> Texto fornecido
Ana (Marjore Estiano, esplêndida) está grávida e veio do interior, onde morava na fazenda dos pais, para São Paulo. Clara (Izabel Zuaa, magnífica) não tem referências porque parou de trabalhar para cuidar da avó no fim da vida. Ficou incompleto seu curso de enfermagem. E experiências de vida não constam no currículo. Porém é isto que chama a atenção de Ana, que está à procura de ajuda. Só que nem ela sabe bem do que precisa…

Só com esse detalhe o filme mostra a que veio. Há um entendimento espontâneo, que faz com que o abismo social entre essas duas mulheres não impeça que vivam juntas um drama. Uma história de horror e amor.

Clara, com seu olhar sério e grave, por trás do qual brilha uma alma maternal, parece entender de imediato que vai precisar apoiar aquela menina carente.

E é assim que a história começa. A menina branca expulsa de seu reino e a negra que tem no sangue a senzala dos antepassados, vão se aproximar e as diferenças vão uni-las.

Sinhazinha precisa da mucama e da ama de leite que habitam em Clara. E ela tem muito amor para dar.

Ana esqueceu as “boas maneiras” e foi castigada. Quer esquecer também que o filho dela nunca vai ter um pai, fruto de uma relação fortuita com um desconhecido. Mas como quem canta seus males espanta, ela dança e canta na frente do programa brega da televisão.

Quem pinta de azul o quarto e monta o berço é Clara. E a caixinha de música antiga encanta as duas.

“As Boas Maneiras” tem duas partes. Mas não convém entrar em muitos detalhes e tirar a graça da história. Basta saber que é um filme sobre mulheres, não apenas no tema maternidade biológica ou de coração, mas no jeito de ser e conquistar, na criação de mundos, no instinto que defende a cria, no gosto pelas cantigas e pelas histórias que contam e que ouviram de suas mães e avós.

> Tarefas obrigatórias
(A) Responda, por favor, a estas perguntas sobre o texto:
(i) De onde Ana veio para São Paulo?
(ii) Por que Clara parou de trabalhar?
(iii) Quem pinta de azul o quarto e monta o berço?
(B) Mostre todas as linhas da listagem que contêm a palavra "Select", levando em conta maiúsculas e minúsculas.

> Listagem de dados

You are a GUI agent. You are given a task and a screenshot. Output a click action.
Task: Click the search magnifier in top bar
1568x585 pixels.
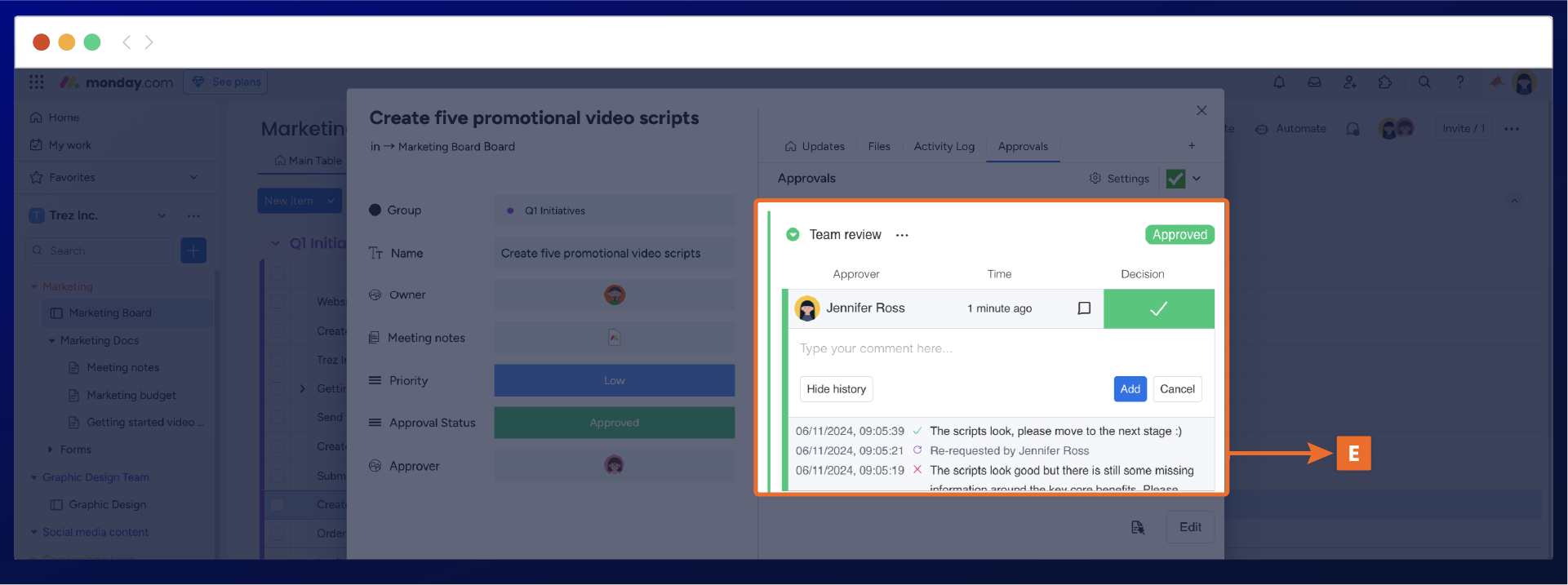click(1424, 82)
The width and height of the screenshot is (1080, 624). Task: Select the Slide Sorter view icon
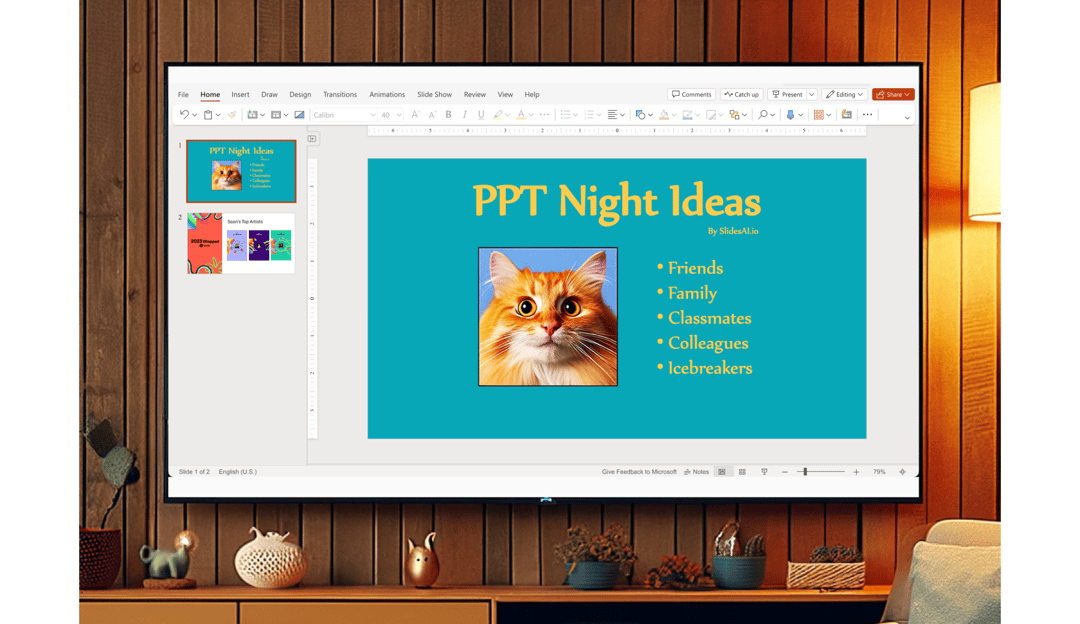(743, 471)
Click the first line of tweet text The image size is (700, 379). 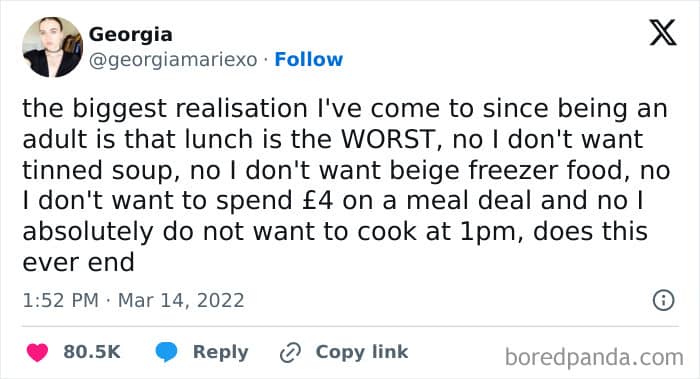[345, 108]
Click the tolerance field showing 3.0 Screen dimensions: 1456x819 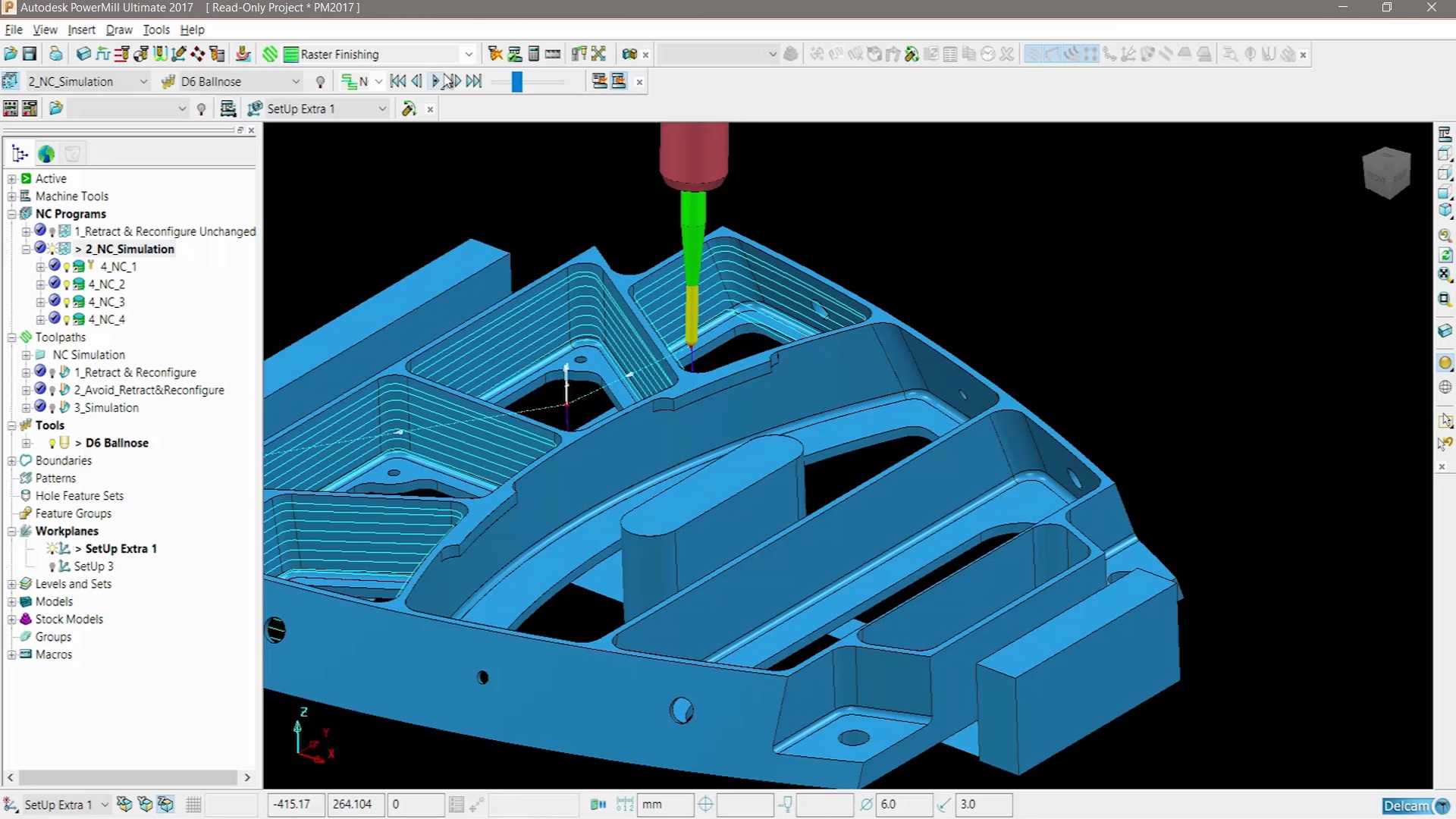pyautogui.click(x=983, y=805)
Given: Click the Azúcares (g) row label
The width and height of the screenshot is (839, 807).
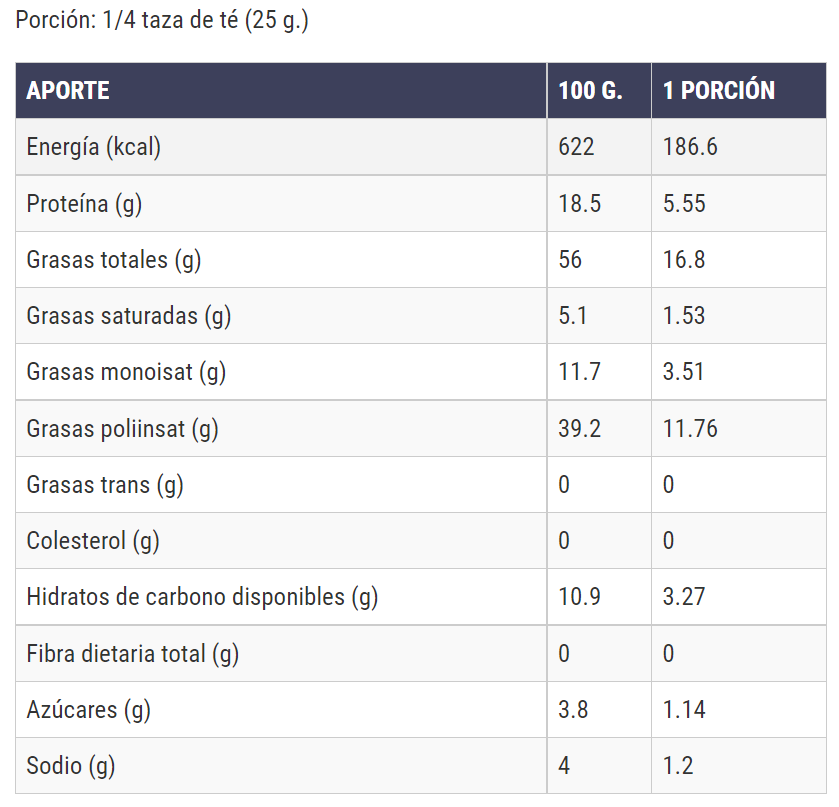Looking at the screenshot, I should pos(88,710).
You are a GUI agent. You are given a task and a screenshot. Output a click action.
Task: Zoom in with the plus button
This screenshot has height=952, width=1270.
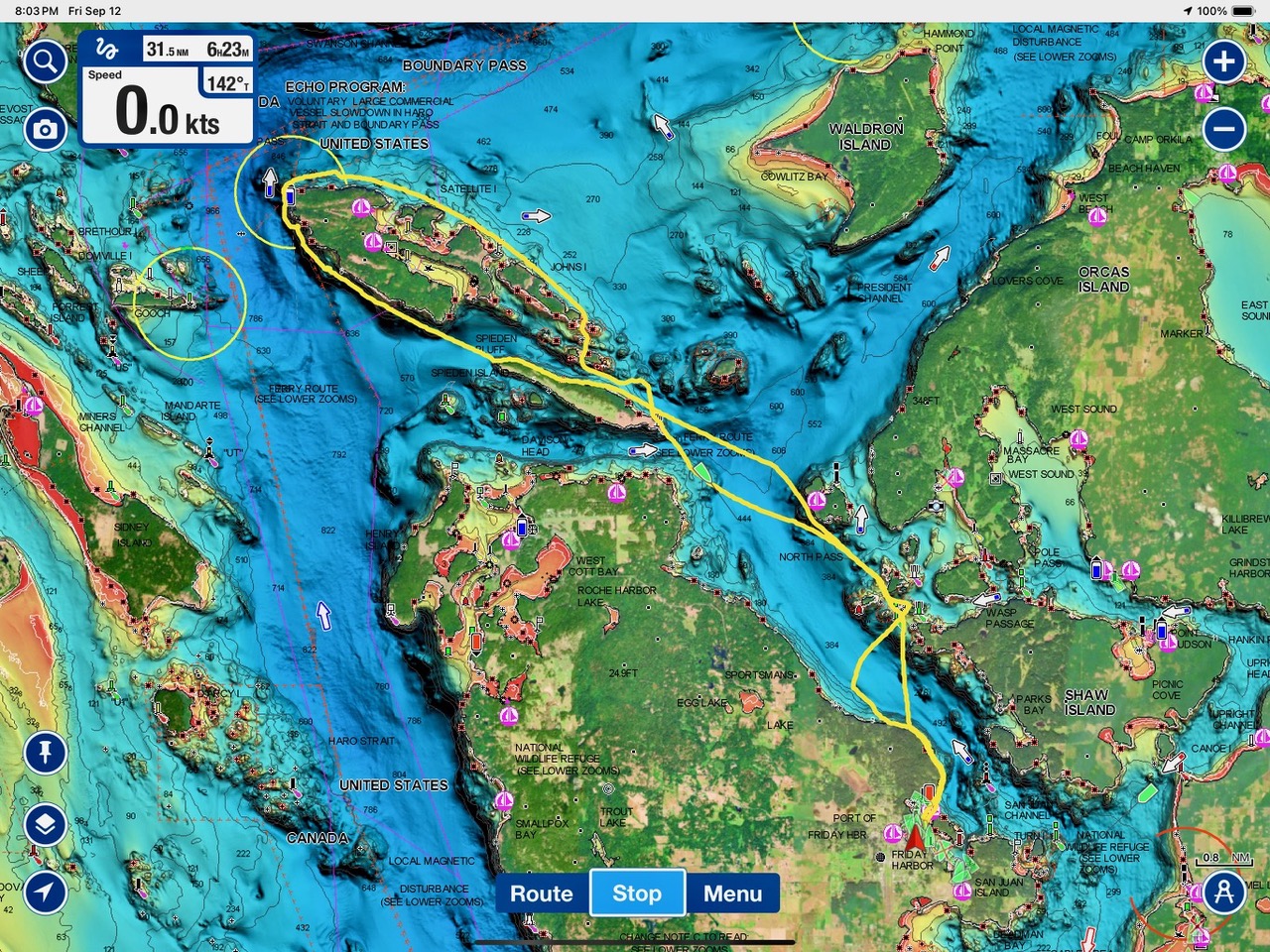coord(1224,61)
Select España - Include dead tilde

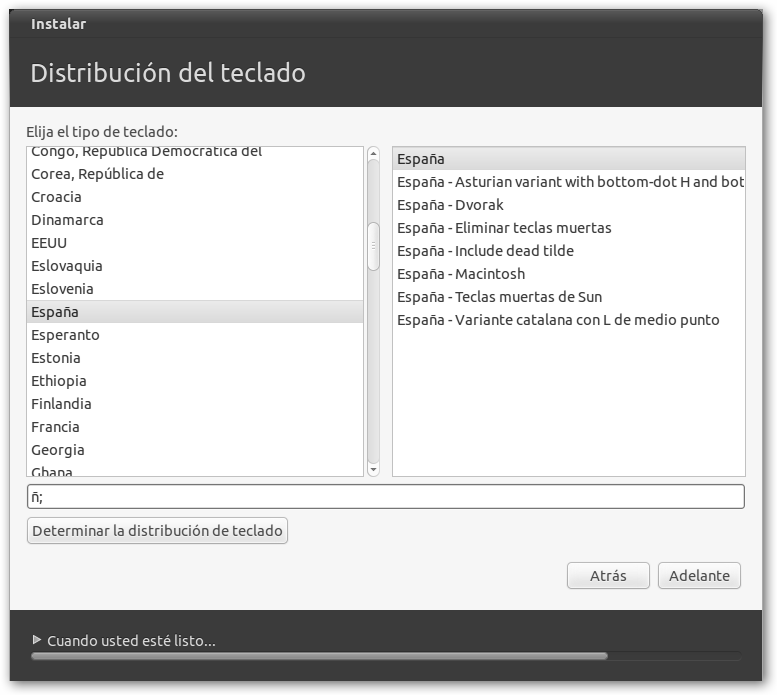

> Conjunto de respostas
(A)
(i) Do interior, onde morava na fazenda dos pais.
(ii) Para cuidar da avó no fim da vida.
(iii) Clara.

(B)
The width and height of the screenshot is (1080, 624). Task: Select the Slide Sorter view icon
Select España - Include dead tilde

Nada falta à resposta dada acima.